Jones:  I've done similar types of analyses for the Argentine Chamber of Deputies, the El Salvadorian congress as well. And just being here in Texas, I've developed a strong interest in Texas politics, as well as an expertise in Texas politics, and this is part of a larger book project we're working on looking at the evolution of the Texas party system, from a one-party dominant system to a very competitive two-party system over time.

One of the key points of evidence that we're using are these ideal-point estimations, or these liberal-conservative scores, from the 1973 period to the present. So we can look at the evolution: how the Legislature itself has evolved over time, as well as how individual members locate in any one legislative session. This is part of a larger project that we're looking at the evolution of the Texas party system and using as one of the building blocks the behavior of the members of the Texas House.

One thing that we see ... is that the House has become an increasingly polarized place, much like the U.S. House has. It's sort of following national trends. In the past, the differences between the parties weren't all that great. Whereas in recent years, we've seen the distance between the Republican and Democratic parties, in terms of the average location of their members on the liberal-conservative spectrum, have become broader and broader and broader.

Tribune: There isn't overlap. You don't see a Republican scoring more liberal than the most conservative Democrat. Is that an example of what you're talking about.

Jones: If you go back to as late as, say, 1985, 26 percent of Democrats were more conservative than the most liberal Republican. ... But since 1999, not a single Democrat has been more conservative than the most liberal Republican.

Partisan rankings

View the partisan rankings.

Tribune: In doing this research, what, if anything, surprised you — and what are the limitations, if any, to this type of research?

Jones: Well, one aspect is that these are estimates, and there's some error surrounding the estimates. That's one potential error there. The other is that it's based on roll call votes. So, to the extent to which people behave really strategically, or they act in a contradictory manner, you're not going to get a true measure of their ideological preferences, if they're at some point voting their preferences, but other times voting strategically.

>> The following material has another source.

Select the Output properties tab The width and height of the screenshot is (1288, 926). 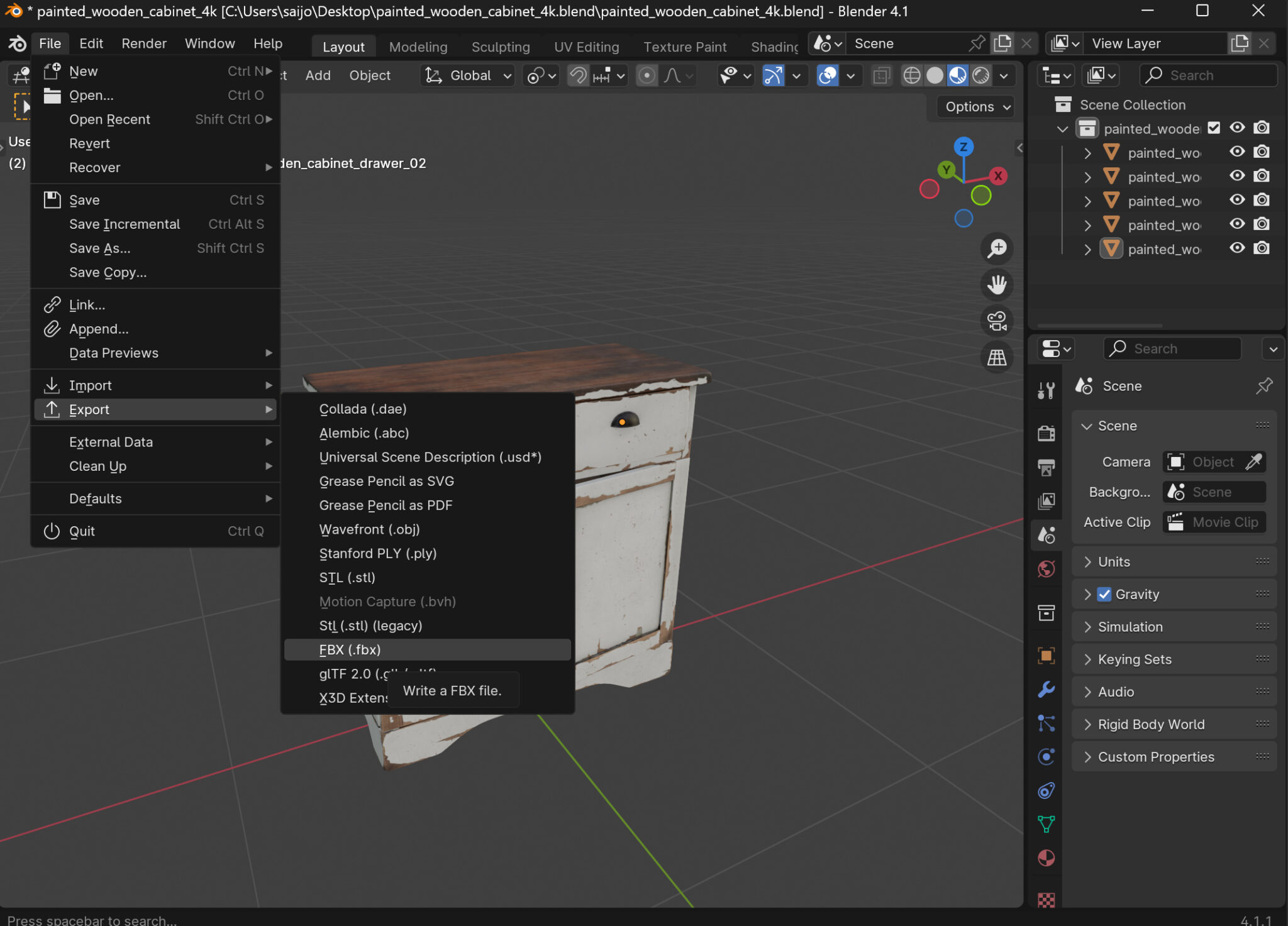[1046, 468]
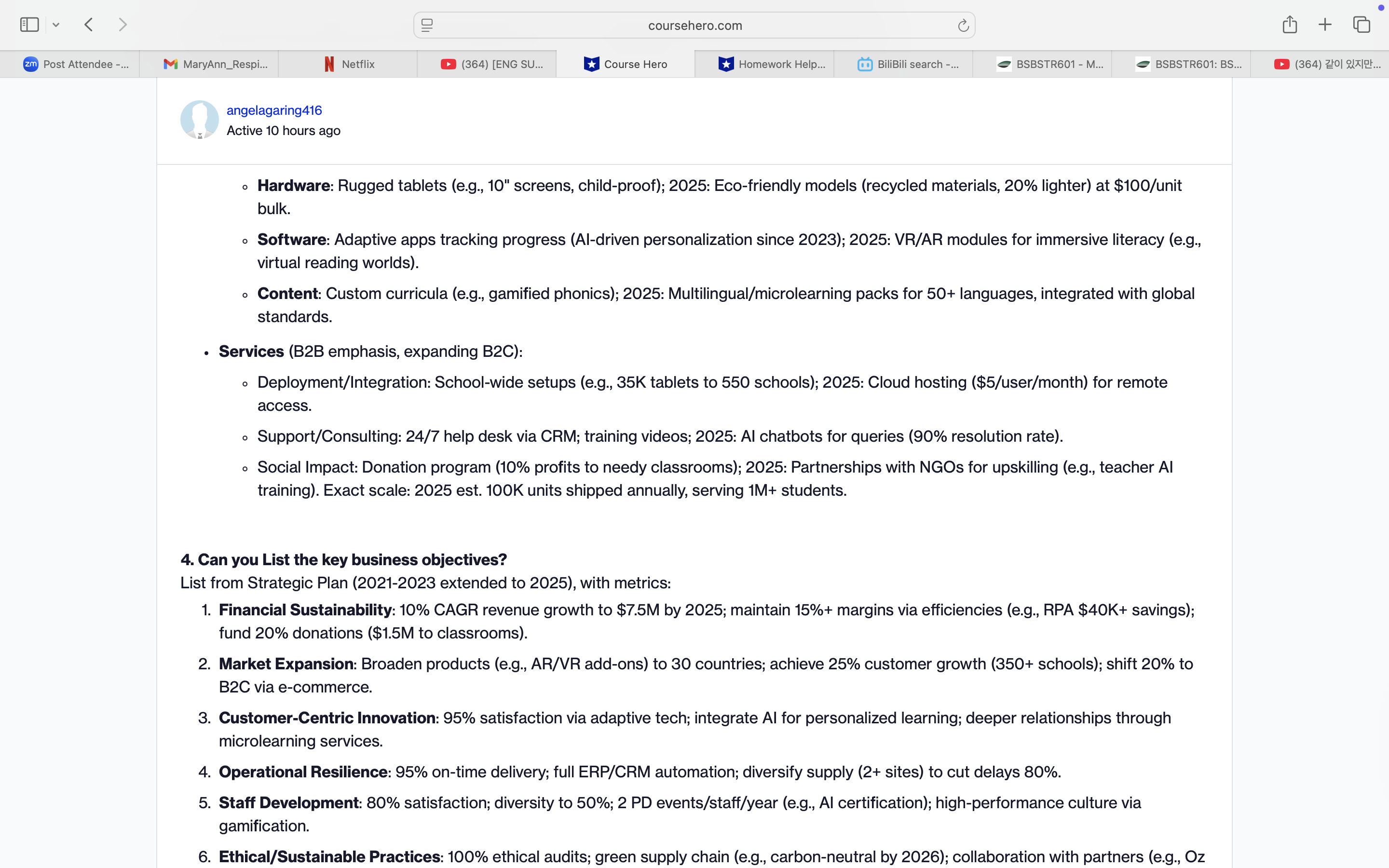Reload the coursehero.com page
The image size is (1389, 868).
coord(963,25)
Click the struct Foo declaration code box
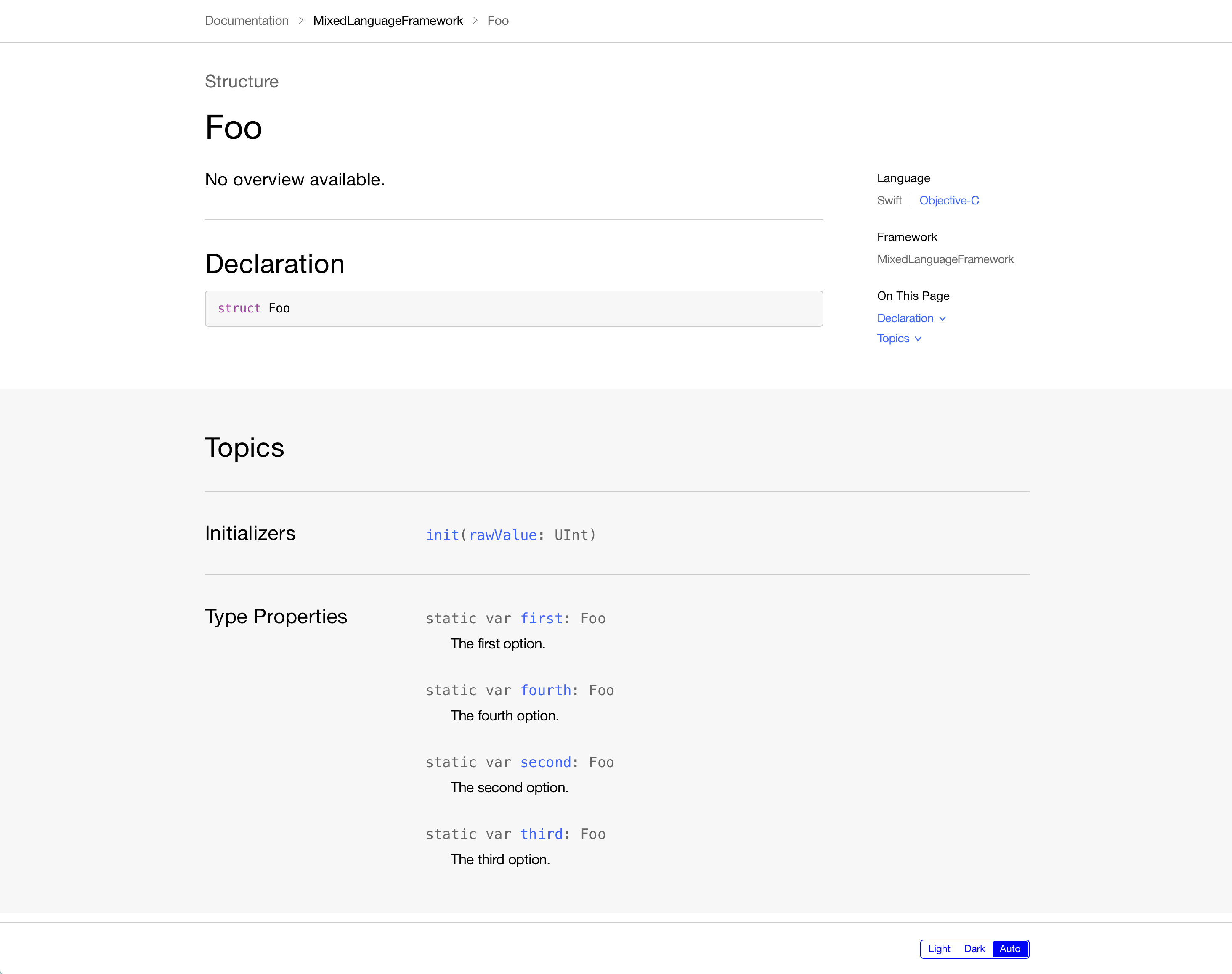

Tribune: So this is interesting for political scientists and probably political consultants — and political junkies like us here at the Tribune. If I were a regular voter, a newspaper reader, not an insider, what do you think I should take away from it? What's the significance of the rankings?

Jones: It provides you with a good location of how your representative is behaving once in the House. One of the points of information that a voter typically has is they know if [their representative] is a Republican or a Democrat, but that's about it. What this is telling you is, in their voting behavior in the House, are they behaving in a very liberal manner, a liberal manner or a conservative manner, if they're a Democrat. If they're Republican, are they tracking more towards the liberal side of things or very conservative?

Where these things seem to have validity, or face validity, is that people like Tommy Merritt, Delwin Jones, Brian McCall were all attacked for being too libreral. So if I'm a Republican primary voter, or member of the Republican Party, and I want to see how my representative is behaving in the Legislature, what these data are showing is, are they behaving more like Democrats, or less like Democrats. And likewise, if I'm a Democrat, are they adopting a more liberal stand or trending more towards the Republican side of things.